• RECORD EXTRACTS
########

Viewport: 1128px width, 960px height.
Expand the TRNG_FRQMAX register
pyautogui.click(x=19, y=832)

########

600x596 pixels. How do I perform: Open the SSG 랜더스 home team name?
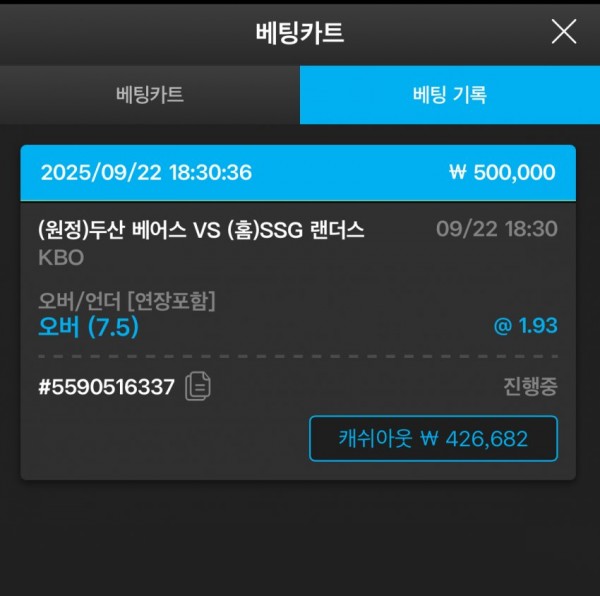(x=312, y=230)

########

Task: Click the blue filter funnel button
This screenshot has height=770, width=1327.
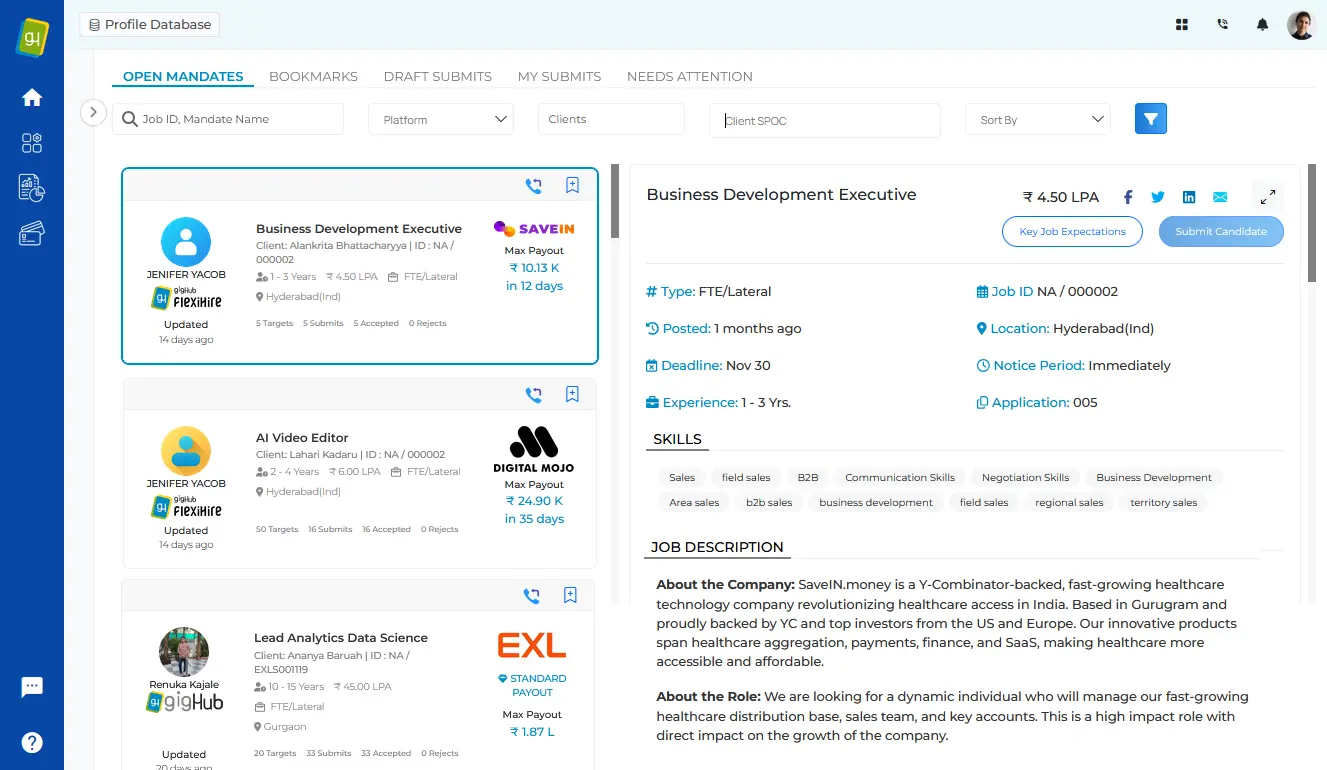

########

• WHAT THIS TASK INVOLVES
Scan the entries for the word "width". Report each line that has it.

• EXPECTED ANSWER
Viewport: 1128px width, 960px height.
This screenshot has height=770, width=1327.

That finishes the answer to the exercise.